In return, I’m financing their construction of a three-car garage, which will include a great little workshop and workout area. I feel good about this little house.
I had always planned to build a dwelling for myself that would allow me to live without rent or a mortgage, so that I could survive on social security alone.
Unfortunately, due to our present economy, which prevented me from getting top dollar for my house and the loss of thousands of dollars from my IRA’s when the market crashed a few years ago, I needed help.
Although my first idea was living in a “Yurt” (Google http://www.PacificYurts.com for a look at how great an idea this was), my daughter disapproved, so she and Eric made the decision to offer me the option of building an attached apartment. It’s a big deal for all of us.

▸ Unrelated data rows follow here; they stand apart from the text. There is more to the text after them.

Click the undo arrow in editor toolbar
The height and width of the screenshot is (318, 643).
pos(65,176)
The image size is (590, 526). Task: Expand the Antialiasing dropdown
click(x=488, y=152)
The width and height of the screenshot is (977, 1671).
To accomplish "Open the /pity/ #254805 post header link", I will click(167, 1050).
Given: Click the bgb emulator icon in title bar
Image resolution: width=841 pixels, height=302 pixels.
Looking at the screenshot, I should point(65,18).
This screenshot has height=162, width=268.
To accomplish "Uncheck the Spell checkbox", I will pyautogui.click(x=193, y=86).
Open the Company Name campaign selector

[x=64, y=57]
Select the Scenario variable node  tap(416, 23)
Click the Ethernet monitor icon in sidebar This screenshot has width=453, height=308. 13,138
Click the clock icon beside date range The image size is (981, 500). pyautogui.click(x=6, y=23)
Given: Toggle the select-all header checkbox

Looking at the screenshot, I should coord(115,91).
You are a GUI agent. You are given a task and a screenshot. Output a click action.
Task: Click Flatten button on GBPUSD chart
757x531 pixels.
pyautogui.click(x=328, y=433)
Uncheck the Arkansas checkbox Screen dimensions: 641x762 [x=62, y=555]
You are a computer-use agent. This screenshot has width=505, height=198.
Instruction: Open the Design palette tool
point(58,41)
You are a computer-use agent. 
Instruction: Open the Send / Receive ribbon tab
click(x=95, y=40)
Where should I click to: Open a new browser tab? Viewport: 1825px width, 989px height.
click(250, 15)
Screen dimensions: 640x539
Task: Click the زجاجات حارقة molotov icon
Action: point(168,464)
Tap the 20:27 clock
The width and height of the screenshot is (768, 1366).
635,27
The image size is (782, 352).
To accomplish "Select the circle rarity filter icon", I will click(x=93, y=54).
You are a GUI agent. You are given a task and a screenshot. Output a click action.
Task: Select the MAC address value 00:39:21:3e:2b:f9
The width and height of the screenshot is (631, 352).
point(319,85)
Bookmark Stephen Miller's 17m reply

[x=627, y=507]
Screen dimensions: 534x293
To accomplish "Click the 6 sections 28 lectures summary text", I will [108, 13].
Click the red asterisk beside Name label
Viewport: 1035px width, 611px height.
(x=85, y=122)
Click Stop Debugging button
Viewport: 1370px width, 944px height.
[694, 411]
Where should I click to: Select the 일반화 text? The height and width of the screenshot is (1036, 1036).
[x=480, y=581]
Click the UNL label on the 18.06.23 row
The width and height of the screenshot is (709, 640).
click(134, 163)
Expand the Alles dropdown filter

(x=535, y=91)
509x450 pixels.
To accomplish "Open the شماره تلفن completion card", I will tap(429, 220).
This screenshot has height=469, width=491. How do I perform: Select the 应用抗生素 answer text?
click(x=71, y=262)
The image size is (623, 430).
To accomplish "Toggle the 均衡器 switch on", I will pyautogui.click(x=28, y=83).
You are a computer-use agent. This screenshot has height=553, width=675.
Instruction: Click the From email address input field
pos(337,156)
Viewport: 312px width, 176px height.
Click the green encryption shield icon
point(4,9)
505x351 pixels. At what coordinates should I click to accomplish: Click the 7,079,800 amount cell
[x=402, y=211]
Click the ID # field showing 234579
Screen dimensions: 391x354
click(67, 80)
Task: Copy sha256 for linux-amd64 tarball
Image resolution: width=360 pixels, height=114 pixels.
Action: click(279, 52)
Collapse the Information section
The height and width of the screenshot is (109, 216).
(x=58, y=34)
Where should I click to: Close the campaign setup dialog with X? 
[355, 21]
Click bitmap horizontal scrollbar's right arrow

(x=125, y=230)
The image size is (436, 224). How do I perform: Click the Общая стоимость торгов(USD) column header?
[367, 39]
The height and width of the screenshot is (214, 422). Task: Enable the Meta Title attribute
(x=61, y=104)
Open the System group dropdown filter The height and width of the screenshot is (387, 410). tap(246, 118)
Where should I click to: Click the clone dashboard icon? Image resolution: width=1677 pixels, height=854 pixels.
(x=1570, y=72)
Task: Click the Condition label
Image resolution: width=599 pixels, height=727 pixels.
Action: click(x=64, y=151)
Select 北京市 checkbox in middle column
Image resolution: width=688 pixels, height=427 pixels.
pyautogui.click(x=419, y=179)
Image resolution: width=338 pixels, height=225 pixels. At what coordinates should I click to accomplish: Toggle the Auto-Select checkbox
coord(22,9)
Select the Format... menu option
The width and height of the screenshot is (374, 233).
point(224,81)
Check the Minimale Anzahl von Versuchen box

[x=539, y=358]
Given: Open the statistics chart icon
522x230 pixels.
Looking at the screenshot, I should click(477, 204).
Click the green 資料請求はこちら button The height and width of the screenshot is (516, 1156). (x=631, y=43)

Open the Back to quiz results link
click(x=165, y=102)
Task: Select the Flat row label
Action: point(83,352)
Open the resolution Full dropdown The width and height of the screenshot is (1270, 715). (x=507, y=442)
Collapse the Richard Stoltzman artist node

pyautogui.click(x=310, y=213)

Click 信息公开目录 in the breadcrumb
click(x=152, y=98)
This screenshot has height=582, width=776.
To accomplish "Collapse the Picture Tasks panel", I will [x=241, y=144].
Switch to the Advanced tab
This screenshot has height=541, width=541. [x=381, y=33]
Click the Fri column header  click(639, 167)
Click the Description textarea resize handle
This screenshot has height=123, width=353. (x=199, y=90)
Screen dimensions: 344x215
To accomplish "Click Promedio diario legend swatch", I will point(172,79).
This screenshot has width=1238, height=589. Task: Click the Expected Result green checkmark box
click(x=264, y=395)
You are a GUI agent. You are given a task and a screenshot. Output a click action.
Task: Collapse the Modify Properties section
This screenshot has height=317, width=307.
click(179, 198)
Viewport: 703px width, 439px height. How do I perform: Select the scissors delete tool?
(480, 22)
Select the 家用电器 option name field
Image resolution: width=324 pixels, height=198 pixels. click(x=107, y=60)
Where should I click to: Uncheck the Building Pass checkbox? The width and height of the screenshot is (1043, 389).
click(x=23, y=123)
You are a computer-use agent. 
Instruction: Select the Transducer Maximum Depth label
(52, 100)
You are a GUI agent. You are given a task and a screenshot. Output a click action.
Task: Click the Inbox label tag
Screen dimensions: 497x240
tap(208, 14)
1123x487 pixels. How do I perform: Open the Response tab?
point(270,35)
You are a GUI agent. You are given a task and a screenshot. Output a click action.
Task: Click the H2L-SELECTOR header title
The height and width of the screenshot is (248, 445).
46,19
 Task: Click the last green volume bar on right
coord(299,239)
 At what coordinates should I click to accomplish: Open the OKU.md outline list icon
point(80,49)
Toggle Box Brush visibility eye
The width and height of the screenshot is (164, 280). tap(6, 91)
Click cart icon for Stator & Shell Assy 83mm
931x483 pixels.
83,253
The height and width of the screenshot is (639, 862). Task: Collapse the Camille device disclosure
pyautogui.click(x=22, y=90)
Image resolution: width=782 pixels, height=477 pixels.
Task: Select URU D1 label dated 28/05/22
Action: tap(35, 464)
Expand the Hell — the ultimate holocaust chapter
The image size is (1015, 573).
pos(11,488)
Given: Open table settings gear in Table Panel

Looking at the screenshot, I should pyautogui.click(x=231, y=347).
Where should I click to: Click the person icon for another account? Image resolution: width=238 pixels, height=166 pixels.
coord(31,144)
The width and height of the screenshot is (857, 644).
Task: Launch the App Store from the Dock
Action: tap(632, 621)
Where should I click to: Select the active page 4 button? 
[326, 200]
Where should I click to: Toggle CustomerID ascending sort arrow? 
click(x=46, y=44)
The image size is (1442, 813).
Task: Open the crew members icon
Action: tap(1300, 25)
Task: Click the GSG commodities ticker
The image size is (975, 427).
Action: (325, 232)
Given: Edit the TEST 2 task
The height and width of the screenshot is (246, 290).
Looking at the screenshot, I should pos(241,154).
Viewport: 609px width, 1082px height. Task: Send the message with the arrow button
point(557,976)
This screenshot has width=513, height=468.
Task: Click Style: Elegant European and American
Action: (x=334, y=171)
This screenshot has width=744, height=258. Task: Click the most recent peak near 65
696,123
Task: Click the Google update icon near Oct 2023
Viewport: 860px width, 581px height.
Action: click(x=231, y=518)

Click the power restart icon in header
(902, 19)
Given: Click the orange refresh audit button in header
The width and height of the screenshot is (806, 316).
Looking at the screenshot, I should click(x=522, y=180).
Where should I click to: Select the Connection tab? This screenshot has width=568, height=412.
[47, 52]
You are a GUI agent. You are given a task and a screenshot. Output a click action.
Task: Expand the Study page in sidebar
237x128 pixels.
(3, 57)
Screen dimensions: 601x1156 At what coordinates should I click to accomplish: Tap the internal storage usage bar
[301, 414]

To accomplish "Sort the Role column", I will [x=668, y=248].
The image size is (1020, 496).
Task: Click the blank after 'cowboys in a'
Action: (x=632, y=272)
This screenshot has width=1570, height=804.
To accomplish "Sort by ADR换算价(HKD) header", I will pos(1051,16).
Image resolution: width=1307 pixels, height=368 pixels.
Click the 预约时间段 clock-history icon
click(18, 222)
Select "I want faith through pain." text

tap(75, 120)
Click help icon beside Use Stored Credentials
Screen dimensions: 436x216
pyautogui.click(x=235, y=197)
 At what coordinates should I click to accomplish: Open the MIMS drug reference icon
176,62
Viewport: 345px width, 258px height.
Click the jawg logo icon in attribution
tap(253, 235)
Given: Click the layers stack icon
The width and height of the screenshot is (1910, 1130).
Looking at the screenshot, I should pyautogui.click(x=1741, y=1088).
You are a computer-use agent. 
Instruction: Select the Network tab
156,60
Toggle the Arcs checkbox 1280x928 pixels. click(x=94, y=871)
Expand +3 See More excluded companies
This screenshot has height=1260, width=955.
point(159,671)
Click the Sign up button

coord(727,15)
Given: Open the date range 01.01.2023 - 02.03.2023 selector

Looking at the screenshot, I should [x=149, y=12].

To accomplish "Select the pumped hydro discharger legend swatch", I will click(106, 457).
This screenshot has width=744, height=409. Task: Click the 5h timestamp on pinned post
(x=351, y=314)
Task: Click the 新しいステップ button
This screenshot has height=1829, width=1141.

Further, I moved here with the intent of working with Krista and Eric to create a self-sustaining property utilizing the principals of permaculture on our one-acre of land.
Back in Illinois, I contributed to the planning of a permaculture in a rural area called Black Oaks Center for Renewable and Sustainable Living. They had a completely self-sustained property that included a well and a cistern to collect rainwater along with a pond stocked with fish, chickens and goats, vegetable gardens, and fruit and nut trees. In addition, they had hay bale houses, yurts – of course – and a community fire pit for cooking and camp fires.
I envision something like this on our land. Presently, we have our own well, five chickens, two goats and a vegetable garden. It’s a start.
I don’t know how things will be in a few years. I only know that I want to remain useful and contribute something to life here in the Pacific Northwest.
This new stage I’ve entered, retirement, is the scariest thing I’ve ever done. Wish me luck with mine, and good luck with yours.